Ohne die Eröffnung neuer Kapitel im EU-Beitrittsprozess wird die Türkei der EU den Rücken kehren. Dies erklärte Präsident Recep Tayyip Erdogan am Dienstag in einer Rede nach seiner Rückkehr in die regierende Partei für Gerechtigkeit und Entwicklung (AKP).
«Ihr habt keine andere Wahl, als Kapitel zu eröffnen, die ihr noch nicht eröffnet habt», sagte er deutlich an die Adresse der EU. Andernfalls heisse es «Auf Wiedersehen». Schliesslich sei die Türkei nicht «der Lakai» Europas.
Die Beziehungen zu den EU-Staaten waren im Wahlkampf für das umstrittene Verfassungsreferendum vom 16. April auf einen Tiefpunkt gesunken. Erdogan überzog Deutschland und die Niederlande mit Nazi-Vorwürfen, nachdem dort Auftritte türkischer Minister abgesagt worden waren.
Zudem bezeichnete er Europa als «verrottenden Kontinent» und brachte ein Referendum über den Beitrittsprozess ins Gespräch. Er wirft dem Staatenbund regelmässig vor, die Türkei seit einem halben Jahrhundert an seiner Tür warten zu lassen. Die EU verlangt aber eine Rückkehr zum Reformkurs, um die Beitrittsgespräche fortsetzen zu können.
Für Besorgnis sorgt in Europa das harte Vorgehen Erdogans gegen seine Gegner sowie der Übergang zum Präsidialsystem, das laut der Opposition zu einer autoritären Ein-Mann-Herrschaft führen wird. Auch der Europarat warnt vor einer Aushöhlung von Demokratie, Bürgerrechten, Rechtsstaatlichkeit und Gewaltenteilung durch den Systemwechsel.

◇ ◇ ◇

**ZU ERLEDIGENDE AUFGABEN**
1: Fasse den Text über Erdogans Drohung an die EU in zwei Sätzen zusammen.
2: Was verlangt die EU laut dem Text über Erdogan und die EU, damit die Beitrittsgespräche weitergehen können?
3: Schreibe den Text über Erdogans Drohung an die EU im Anschluss an seinen letzten Satz fort.

◇ ◇ ◇

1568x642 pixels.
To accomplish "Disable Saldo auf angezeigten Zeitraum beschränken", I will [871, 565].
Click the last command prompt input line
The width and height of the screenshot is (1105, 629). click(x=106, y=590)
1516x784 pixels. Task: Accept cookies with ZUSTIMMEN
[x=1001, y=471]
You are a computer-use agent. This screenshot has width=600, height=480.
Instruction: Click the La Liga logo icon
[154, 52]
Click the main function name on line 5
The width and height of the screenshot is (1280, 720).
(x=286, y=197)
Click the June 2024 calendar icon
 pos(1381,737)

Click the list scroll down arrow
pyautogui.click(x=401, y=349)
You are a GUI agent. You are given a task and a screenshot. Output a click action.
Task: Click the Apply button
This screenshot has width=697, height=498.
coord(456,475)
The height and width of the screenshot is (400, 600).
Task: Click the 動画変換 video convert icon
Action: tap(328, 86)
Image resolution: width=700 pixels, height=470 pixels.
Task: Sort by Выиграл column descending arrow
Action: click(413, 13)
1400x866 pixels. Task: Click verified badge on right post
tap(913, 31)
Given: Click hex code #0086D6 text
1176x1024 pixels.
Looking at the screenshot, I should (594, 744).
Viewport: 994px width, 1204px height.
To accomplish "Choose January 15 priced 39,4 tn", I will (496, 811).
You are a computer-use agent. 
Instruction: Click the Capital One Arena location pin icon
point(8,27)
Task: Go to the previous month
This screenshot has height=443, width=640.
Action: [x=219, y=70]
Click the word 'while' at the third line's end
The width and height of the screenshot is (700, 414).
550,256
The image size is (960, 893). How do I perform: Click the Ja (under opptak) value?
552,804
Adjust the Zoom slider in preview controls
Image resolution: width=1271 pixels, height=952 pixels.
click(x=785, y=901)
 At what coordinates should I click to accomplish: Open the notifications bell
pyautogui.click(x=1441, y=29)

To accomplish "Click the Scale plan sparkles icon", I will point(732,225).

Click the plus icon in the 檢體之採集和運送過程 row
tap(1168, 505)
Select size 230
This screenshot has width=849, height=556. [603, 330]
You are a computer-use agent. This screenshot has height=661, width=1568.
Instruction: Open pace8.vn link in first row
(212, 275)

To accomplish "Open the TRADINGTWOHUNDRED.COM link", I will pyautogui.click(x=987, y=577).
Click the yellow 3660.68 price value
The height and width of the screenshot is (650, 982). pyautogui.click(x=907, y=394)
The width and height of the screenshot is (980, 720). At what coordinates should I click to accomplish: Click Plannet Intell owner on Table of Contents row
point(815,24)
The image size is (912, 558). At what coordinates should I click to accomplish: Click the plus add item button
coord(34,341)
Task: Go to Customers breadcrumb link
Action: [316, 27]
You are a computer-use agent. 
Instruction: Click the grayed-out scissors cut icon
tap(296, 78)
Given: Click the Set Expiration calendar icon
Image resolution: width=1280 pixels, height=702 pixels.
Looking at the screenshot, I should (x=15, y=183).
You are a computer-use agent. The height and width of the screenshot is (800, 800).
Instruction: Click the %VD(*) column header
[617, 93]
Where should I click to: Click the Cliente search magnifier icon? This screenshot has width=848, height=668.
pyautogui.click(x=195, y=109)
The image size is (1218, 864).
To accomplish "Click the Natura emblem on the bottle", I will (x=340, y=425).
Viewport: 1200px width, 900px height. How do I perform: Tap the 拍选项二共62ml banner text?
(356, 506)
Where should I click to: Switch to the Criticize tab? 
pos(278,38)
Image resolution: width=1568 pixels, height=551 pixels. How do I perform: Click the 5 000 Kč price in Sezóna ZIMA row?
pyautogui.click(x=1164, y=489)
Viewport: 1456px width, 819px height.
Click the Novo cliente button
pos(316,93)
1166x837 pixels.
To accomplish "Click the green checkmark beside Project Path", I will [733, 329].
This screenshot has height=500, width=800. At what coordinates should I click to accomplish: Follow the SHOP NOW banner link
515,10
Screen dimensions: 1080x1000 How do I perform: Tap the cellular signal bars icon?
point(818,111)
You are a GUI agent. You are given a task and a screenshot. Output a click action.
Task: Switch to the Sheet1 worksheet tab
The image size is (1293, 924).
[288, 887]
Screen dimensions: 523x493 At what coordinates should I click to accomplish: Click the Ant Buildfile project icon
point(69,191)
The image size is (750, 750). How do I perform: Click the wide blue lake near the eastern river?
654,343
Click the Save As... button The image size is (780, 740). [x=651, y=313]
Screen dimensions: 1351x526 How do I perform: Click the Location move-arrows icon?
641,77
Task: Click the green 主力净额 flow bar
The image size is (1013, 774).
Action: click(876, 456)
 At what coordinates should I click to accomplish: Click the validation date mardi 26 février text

◇ ◇ ◇

**ANTWORTEN**
1: Präsident Erdogan erklärte nach seiner Rückkehr in die AKP, die Türkei werde der EU den Rücken kehren, wenn keine neuen Kapitel im Beitrittsprozess eröffnet würden. Die Beziehungen waren im Wahlkampf für das Verfassungsreferendum auf einen Tiefpunkt gesunken, und in Europa sorgen sein hartes Vorgehen gegen Gegner sowie der Übergang zum Präsidialsystem für Besorgnis.

2: Eine Rückkehr zum Reformkurs.

3:
Wiedereintritt in AKP
Gut zwei Wochen nach seinem Sieg bei dem Verfassungsreferendum trat Erdogan am Dienstag in Ankara wieder der AKP bei. «Er kehrt ins Nest zurück, in die AKP, die er gegründet hat», sagte AKP-Chef Binali Yildirim bei einer feierlichen Zeremonie in der Parteizentrale in Ankara, die live im Fernsehen übertragen wurde.
Erdogan unterzeichnete ein Dokument, das seine Rückkehr in die Partei besiegelt, die der vierfache Vater einmal als «fünftes Kind» bezeichnet hat. Daraufhin brachen die hunderten Parteimitglieder im Saal in Applaus aus und stimmten die Nationalhymne an.
Yildirim kündigte zudem an, Erdogan am 21. Mai bei einem Sonderparteitag wieder für den Parteivorsitz zu nominieren. Es gilt als sicher, dass Erdogan dann wieder AKP-Chef wird.
Die bei dem Referendum am 16. April mit knapper Mehrheit von 51,4 Prozent angenommene Verfassungsänderung erlaubt es dem Präsidenten, künftig wieder einer Partei anzugehören. Erdogan hatte die islamisch-konservative Partei 2001 mitbegründet, sie nach seiner Wahl ins Präsidentenamt im August 2014 jedoch verlassen müssen.